Sigma Provides Image Pipeline Processing Using Blackfin® For Digital SLR
Capturing original optical data and weaving it into shapes with beautiful colors is what every digital camera does. So says Sigma, a Japanese-based company that manufactures digital cameras, lenses, and other photography products. For Sigma, creating an exceptional digital SLR (single lens reflex) camera that portrays natural beauty, and accurately captures light without compromises is an ongoing challenge. Sigma's drive for image excellence had previously led the company to adopt an advanced, direct-image sensor technology from Foveon in its SLR camera family.
For its next camera, Sigma wanted to push its image quality a step forward with a new 14-megapixel Foveon X3® sensor enhanced by software-based image pipeline signal processing. Sigma selected a Blackfin® ADSP-BF561 processor from Analog Devices, Inc. (ADI) for the task because the processor provided both high performance and low power consumption. The other signal processors Sigma researched could not match Blackfin's attributes.
Powered by the unique direct-image capabilities of the Foveon X3 sensor and a Blackfin ADSP-BF561 processor (for real-time image-pipeline number crunching), Sigma's new SD14 Digital SLR camera can reproduce high-definition images that are rich in gradation and provide impressive 3-dimensional detail. Most digital cameras use interpolated, mosaic-based image sensors that only capture one-third of the color data, introducing color artifacts and resulting in a loss of image detail. By contrast, the vertically stacked Foveon sensor directly captures red, green and blue data for each and every pixel, without loss or distortion.
As with all digital cameras, users of the Sigma SD14 can choose to save images in compressed JPEG mode. But when photographers want complete control of their artistic expression, they can record RAW, unprocessed image files. RAW files retain the most complete set of data, produce the highest image quality, and result in the most accurate rendering of subject color and texture.
Sigma's SD14 Digital SLR Camera
Math-Intensive Image Processing
RAW image data collected from the Sigma SD14 camera's sensor streams into the image pipeline where a Blackfin ADSP-BF561 processor executes complex image-processing algorithms. This typically involves image optimization steps like dark current subtraction, flare compensation, shading and color compensation, demosaicing, white balancing, tonal and color correction, sharpening, and compression.
The entire image pipeline, from sensor to memory card, must execute very quickly in real-time to ready the camera for the next shot. This is no small task since image pipelines for high-quality SLR digital cameras might perform as many as 200 computations per pixel for each and every image.
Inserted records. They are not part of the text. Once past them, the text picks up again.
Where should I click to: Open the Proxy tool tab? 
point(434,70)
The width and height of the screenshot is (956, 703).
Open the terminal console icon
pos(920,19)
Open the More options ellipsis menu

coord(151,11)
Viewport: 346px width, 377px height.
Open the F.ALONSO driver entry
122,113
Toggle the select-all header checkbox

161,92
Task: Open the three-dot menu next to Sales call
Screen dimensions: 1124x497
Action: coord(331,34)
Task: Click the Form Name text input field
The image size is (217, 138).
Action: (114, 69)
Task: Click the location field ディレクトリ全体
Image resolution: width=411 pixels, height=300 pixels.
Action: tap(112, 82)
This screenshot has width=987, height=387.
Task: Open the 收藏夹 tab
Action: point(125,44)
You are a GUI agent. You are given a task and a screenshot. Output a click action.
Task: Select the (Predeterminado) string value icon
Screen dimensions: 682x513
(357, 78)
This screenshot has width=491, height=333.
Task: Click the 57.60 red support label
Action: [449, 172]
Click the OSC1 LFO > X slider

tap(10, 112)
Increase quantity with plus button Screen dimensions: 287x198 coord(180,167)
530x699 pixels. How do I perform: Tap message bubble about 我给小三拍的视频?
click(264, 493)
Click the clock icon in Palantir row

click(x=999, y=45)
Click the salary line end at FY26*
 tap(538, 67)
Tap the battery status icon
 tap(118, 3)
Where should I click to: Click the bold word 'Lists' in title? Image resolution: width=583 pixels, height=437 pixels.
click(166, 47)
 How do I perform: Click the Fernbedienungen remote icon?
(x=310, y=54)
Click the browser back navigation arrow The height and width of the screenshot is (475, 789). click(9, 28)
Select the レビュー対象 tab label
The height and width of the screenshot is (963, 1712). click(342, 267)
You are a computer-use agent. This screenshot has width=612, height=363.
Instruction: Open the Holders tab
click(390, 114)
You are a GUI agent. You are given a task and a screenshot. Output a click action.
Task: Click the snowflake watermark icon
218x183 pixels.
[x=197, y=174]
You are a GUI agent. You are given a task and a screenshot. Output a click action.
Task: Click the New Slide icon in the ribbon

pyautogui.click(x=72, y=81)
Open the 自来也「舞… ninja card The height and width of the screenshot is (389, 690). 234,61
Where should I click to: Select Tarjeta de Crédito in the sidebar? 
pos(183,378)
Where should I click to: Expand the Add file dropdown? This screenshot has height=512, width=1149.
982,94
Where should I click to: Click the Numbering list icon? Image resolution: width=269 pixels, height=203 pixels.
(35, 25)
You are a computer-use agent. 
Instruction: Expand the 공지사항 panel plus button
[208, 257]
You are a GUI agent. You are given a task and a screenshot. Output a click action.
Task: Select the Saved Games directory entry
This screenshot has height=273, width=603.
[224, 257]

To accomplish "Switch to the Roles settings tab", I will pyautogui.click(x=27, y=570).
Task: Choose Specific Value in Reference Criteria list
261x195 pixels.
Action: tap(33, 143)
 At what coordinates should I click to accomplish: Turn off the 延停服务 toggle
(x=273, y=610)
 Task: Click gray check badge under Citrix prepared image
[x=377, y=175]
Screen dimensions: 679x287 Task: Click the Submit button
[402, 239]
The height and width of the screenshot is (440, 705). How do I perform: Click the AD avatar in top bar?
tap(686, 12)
Without a high-speed processor on board, the shot-to-shot computational time required for a 14-megapixel camera would be unacceptable for most camera users. Fortunately, the Blackfin ADSP-BF561 processor, with dual 600 MHz symmetric processor cores, provides the high performance required to accelerate image pipeline processing for Sigma's new camera.
Because Blackfin is based on a programmable architecture, Sigma was also able to optimize its image processing algorithms for maximum impact on the SD14's image quality. The algorithms ensure accurate color, remove common types of lens distortion, balance the light levels inside the camera to match the incoming light, adjust the relative brightness, sharpen edge detail, enhance the visibility of a boundary between light and dark tones in an image, and more.
The main reason Sigma chose a Blackfin ADSP-BF561 processor was because the processor offered a good balance between high performance and low power consumption. A high-performance member of the Blackfin family, the ADSP-BF561 processor comprises two independent Blackfin 600 MHz cores. Because the processor employs a dual-core symmetric multiprocessor instead of a single-core processor, performance is increased without switching processor architectures. This kind of power is ideal for mathematically intensive multimedia applications such as image processing.
For development tools, Sigma used ADI's VisualDSP++ integrated development and debugging environment (IDDE) to optimize its image processing algorithms. VisualDSP++ enables efficient management of projects from start to finish from within a single interface. It allows developers to move quickly and easily between editing, building, and debugging activities. Key features of VisualDSP++ include native C/C++ compilers, advanced graphical plotting tools, statistical profiling, and the VisualDSP++ Kernel (VDK), which allows code to be implemented in a structured easy-to-scale manner.
Another key reason Sigma chose a Blackfin processor was for its low power attributes. When portable battery-powered applications, such as Sigma's SD14 SLR Digital camera, need to run for a long period of time, the low power states of Blackfin processors can be very effective. By using the on-chip power management features such as the programmable voltage regulator, PLL, and low power modes, developers can maximize battery life by using only as much processing power as required.
Blackfin ADSP-BF561 processors provide additional options for power management because the processor contains two identical cores. Dual-core Blackfin processors contain large amounts of on-chip memory 328K bytes along with data paths and direct memory access (DMA) controllers sized to handle shared processing loads. As such, traditional processing-intensive applications can be split equally to run on each of the two cores with no loss of efficiency. Applications can therefore run at half the frequency of a single-core system, and the processor core voltages can be dropped.
Without question, the Sigma SD14 Digital SLR camera, with its three-layer, full-color image sensor, is a groundbreaking product. And with the image processing muscle of Blackfin, this digital camera is about to set a whole new standard for image quality.